I have a bit more code to write before I can pass even unreliable messages between Agent 8 and Agent 9 through the Control acting as a switchboard. Once I get that working, I need to start thinking about adding reliable messaging, although I may go and work on one of the other bits first, or start working on my CTC software.

I also have a couple of other projects I want to work on that are part of this larger project. I may go back to working on the Raspberry Pi for a while, but I also just received some RFID circuitry, and want to experiment with that for detecting trains as an alternative to DCC-based train identification, which requires adding circuit boards to each locomotive. RFID just requires gluing a 2mm cylinder somewhere on or in the locomotive, and the cost per train is a modest US$5 or less (although the detectors are around US$35 once I add all the bits, not counting the Arduino).

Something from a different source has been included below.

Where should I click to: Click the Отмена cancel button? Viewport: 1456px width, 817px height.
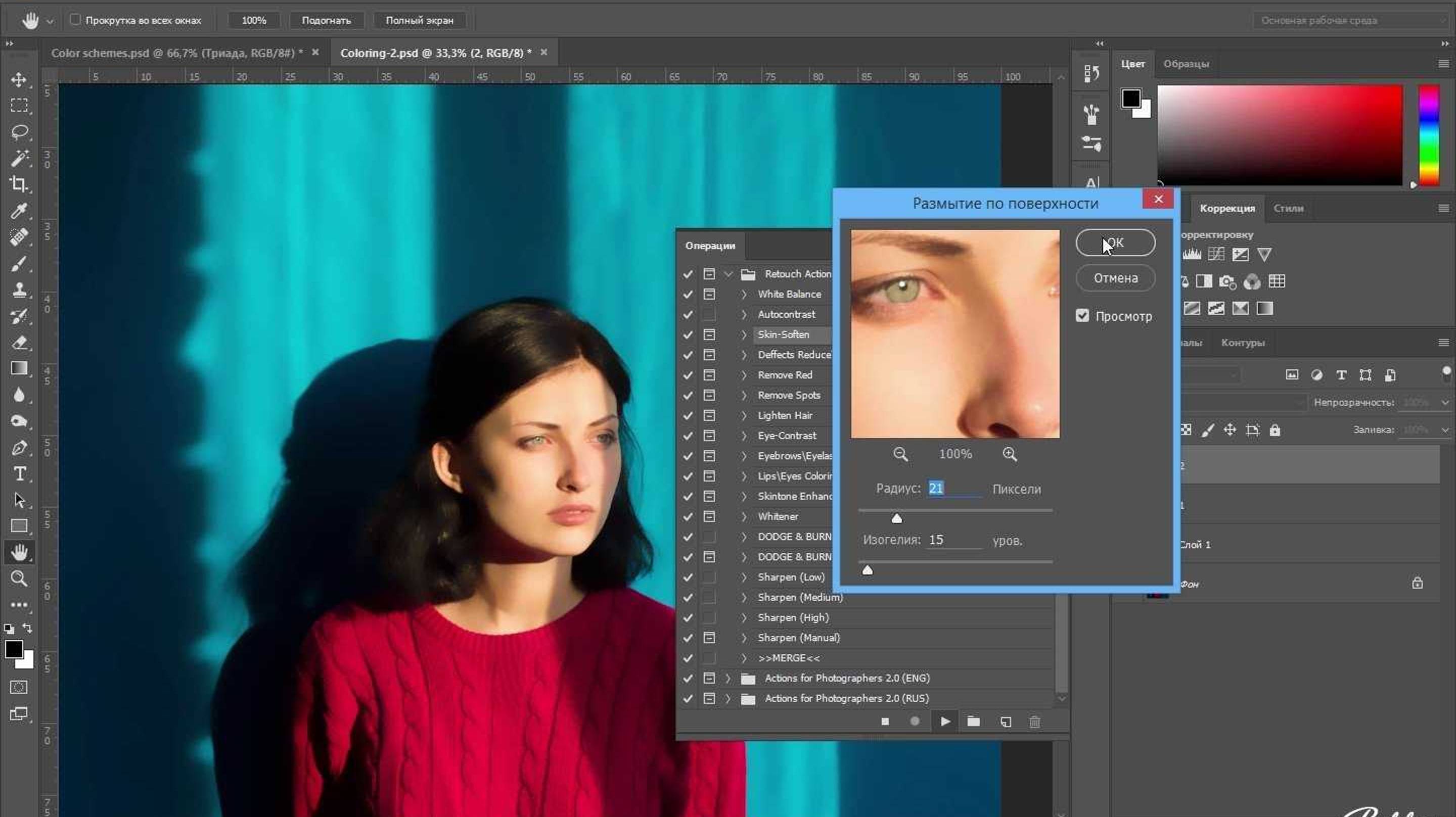tap(1115, 278)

And I might not need to implement this myself. After a bit of googling, it turns out that someone sells Arduino-based systems to do RFID for model railroading using the same hardware I am considering. They’re using Ethernet as the communications method though. That’s simple, but an added cost for each reader I’d like to avoid. I have no experience using their product, although apparently this is the system that was described in a recent issue of Model Railroader so I’d presume it’s fairly solid.

And at some point I need to build a small interlocking testbed I can run trains through, with a bunch of sensors, signals and turnout motors, with Arduinos. I’m a ways yet from needing that for testing, but it might make for an interesting diversion from sitting at the keyboard.

There’s more than enough to do for my limited hobby time, and enough different things to keep my interest level high. This is looking to be a good project.